TOKYO (Reuters) - Asian shares mostly slumped on Friday as a tense situation in Ukraine made investors cautious, though a tame inflation report from China calmed some nerves.
The euro remained on a shaky footing after tumbling overnight when European Central Bank President Mario Draghi said the central bank might act to stem slowing inflation and boost the euro zone economy.
MSCI's broadest index of Asia-Pacific shares outside Japan was down 0.1 per cent, on track for a slight weekly loss, but off session lows after data showed China's inflation in April was broadly in line with expectations.
Chinese consumer prices rose 1.8 per cent in April from a year earlier while producer prices fell 2.0 per cent.
"We expect producer price inflation to remain negative in coming months. The mini-stimulus measures already rolled out by the government are not enough to stop the dip in activity, and we think more pro-growth measures will be unveiled," said Li Huiyong, an economist at Shenyin & Wanguo Securities in Shanghai.

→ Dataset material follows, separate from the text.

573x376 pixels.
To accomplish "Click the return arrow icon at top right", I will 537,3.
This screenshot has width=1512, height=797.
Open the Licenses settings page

Japan's Nikkei stock average erased earlier losses and added 0.7 per cent as investors covered short positions ahead of the weekend. The Nikkei was still set to post a weekly loss of more than 2 per cent.
Markets also kept a wary eye on the Ukraine crisis. Pro-Moscow separatists in eastern Ukraine ignored Russian President Vladimir Putin's call to postpone a referendum on self-rule, declaring they would go ahead on Sunday with a vote that some fear could lead to war.
US stocks mostly fell on Thursday with the Nasdaq Composite ending lower for a third straight session, its longest losing streak since early April.
But European shares climbed 1.1 per cent after Draghi raised the prospect of ECB action next month to spur the euro zone economy.
The euro came off a 2-1/2-year high against the dollar on Draghi's comments. It was last at US$1.3838, marginally lower on the day, and well off Thursday's high of US$1.3992, its loftiest peak since November 2011.
As Draghi's dovish comments pushed the euro down 0.4 per cent on Thursday against its US counterpart, US Federal Reserve Chair Janet Yellen did the dollar no favours.
Yellen said in testimony to a Senate panel on Thursday that the Fed is in no rush to decide the appropriate size of its balance sheet, but if it ultimately shrinks it to a pre-crisis size, the process could take the better part of a decade.
"In contrast to Mario Draghi, Janet Yellen provided very little clarity on monetary policy this week, keeping the downtrend in yields intact," Kathy Lien, managing director of FX strategy at BK Asset Management, wrote in a note to clients.